▶ _Exercise_
Update the lines from the line with "Where should I click to: Open" to the line with "Image resolution: width=811" by replacing "Add to Bag" with "Add to Cart", leaving everything else unchanged. Omit the pictures from your answer.
##### Material shown #####
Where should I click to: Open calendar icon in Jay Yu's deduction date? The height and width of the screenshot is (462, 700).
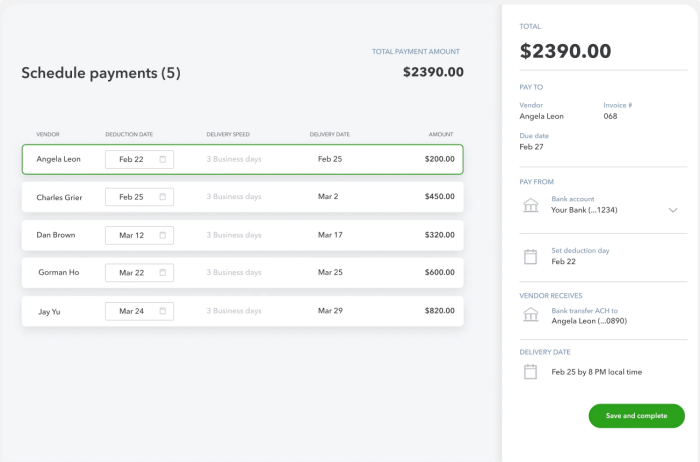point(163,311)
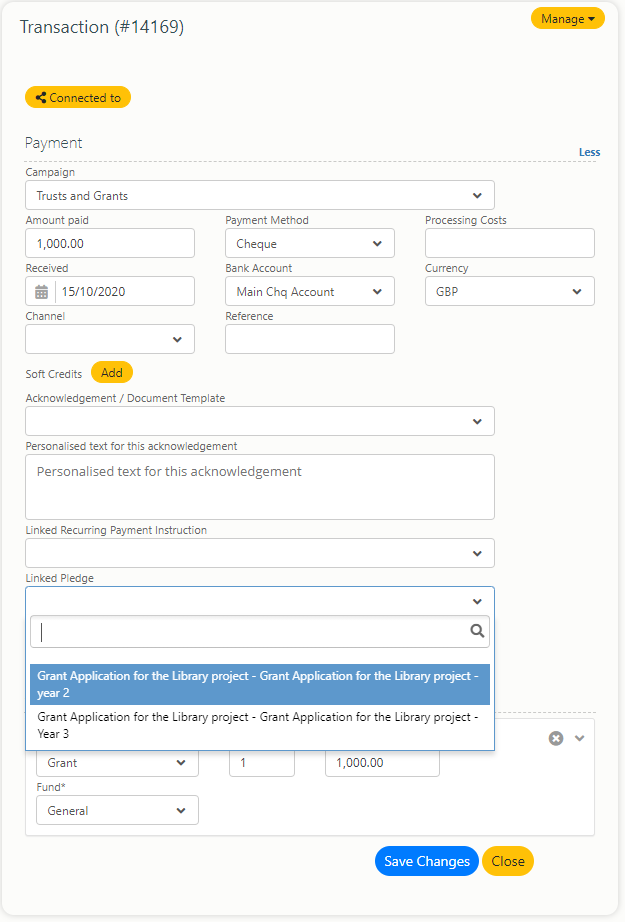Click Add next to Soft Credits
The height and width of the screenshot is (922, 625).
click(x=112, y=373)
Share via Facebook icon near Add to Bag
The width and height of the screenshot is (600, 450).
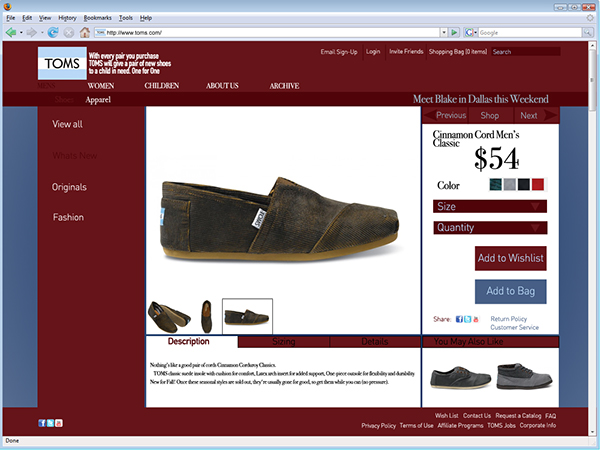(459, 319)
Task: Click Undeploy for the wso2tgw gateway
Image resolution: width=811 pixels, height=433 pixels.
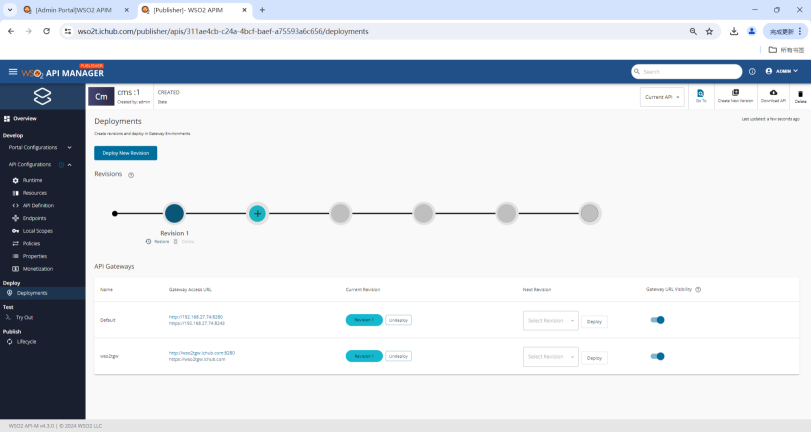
#####
##### Material shown #####
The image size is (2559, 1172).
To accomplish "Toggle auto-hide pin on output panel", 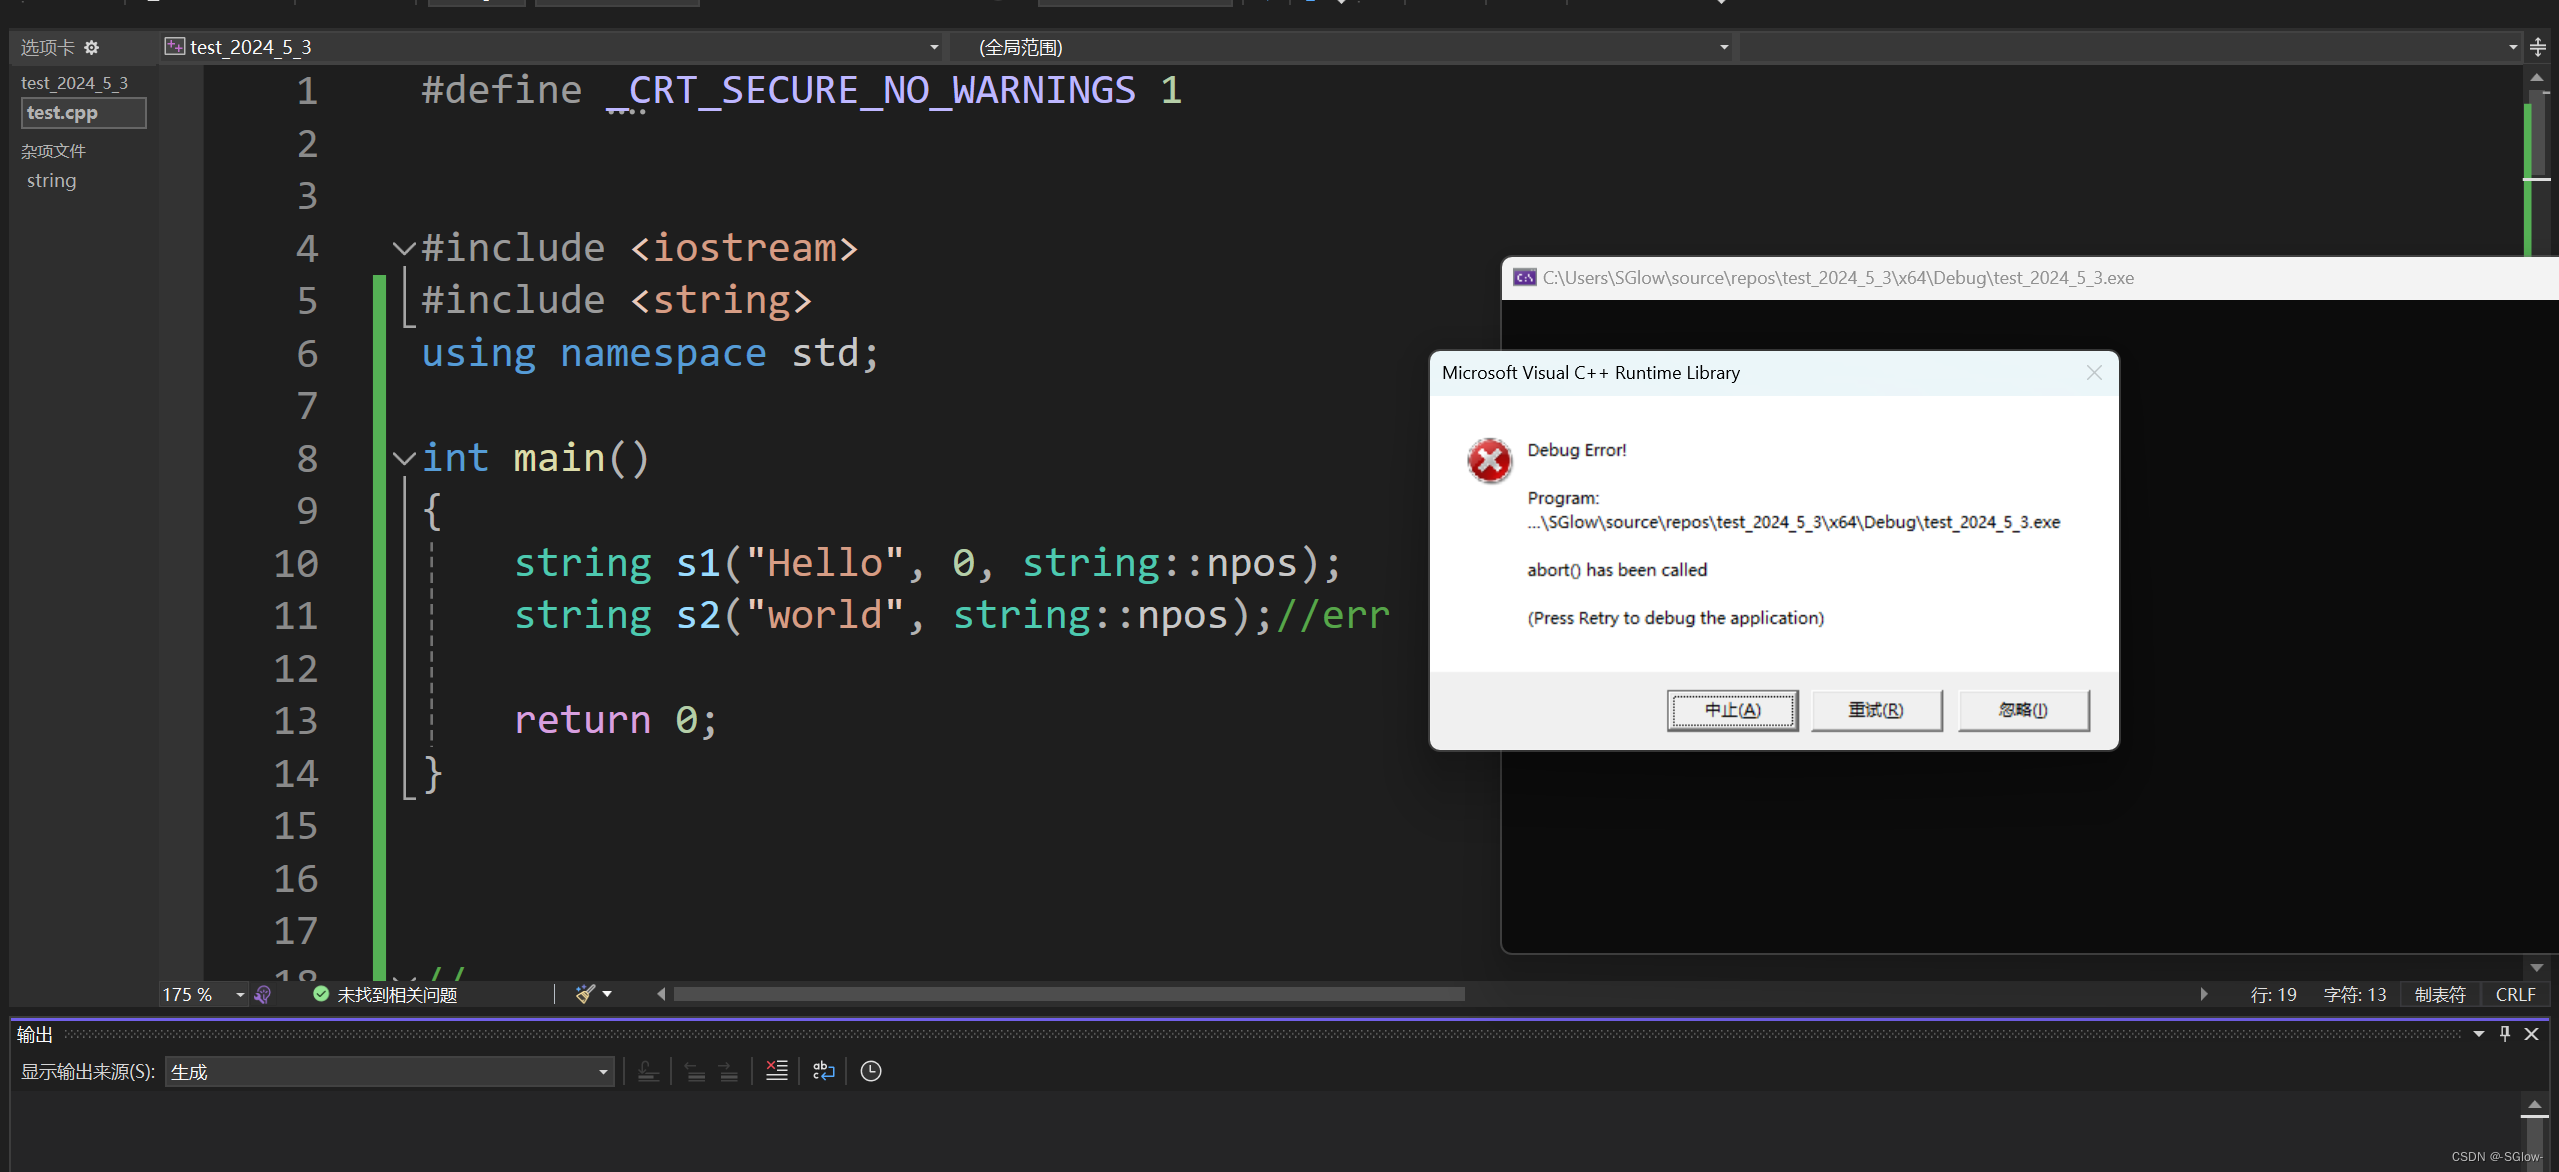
#####
##### Material shown #####
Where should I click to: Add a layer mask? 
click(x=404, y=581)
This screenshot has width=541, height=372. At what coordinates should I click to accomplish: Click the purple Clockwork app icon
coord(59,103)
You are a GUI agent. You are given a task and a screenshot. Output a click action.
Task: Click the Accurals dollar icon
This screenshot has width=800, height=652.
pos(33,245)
#####
▶ _Solution to the exercise_
Where should I click to: Open calendar icon in Jay Yu's deduction date? The height and width of the screenshot is (462, 700).
point(163,311)
Click Add next to Soft Credits
The height and width of the screenshot is (922, 625).
click(x=112, y=373)
Share via Facebook icon near Add to Cart
The width and height of the screenshot is (600, 450).
(459, 319)
Task: Click Undeploy for the wso2tgw gateway
Image resolution: width=811 pixels, height=433 pixels.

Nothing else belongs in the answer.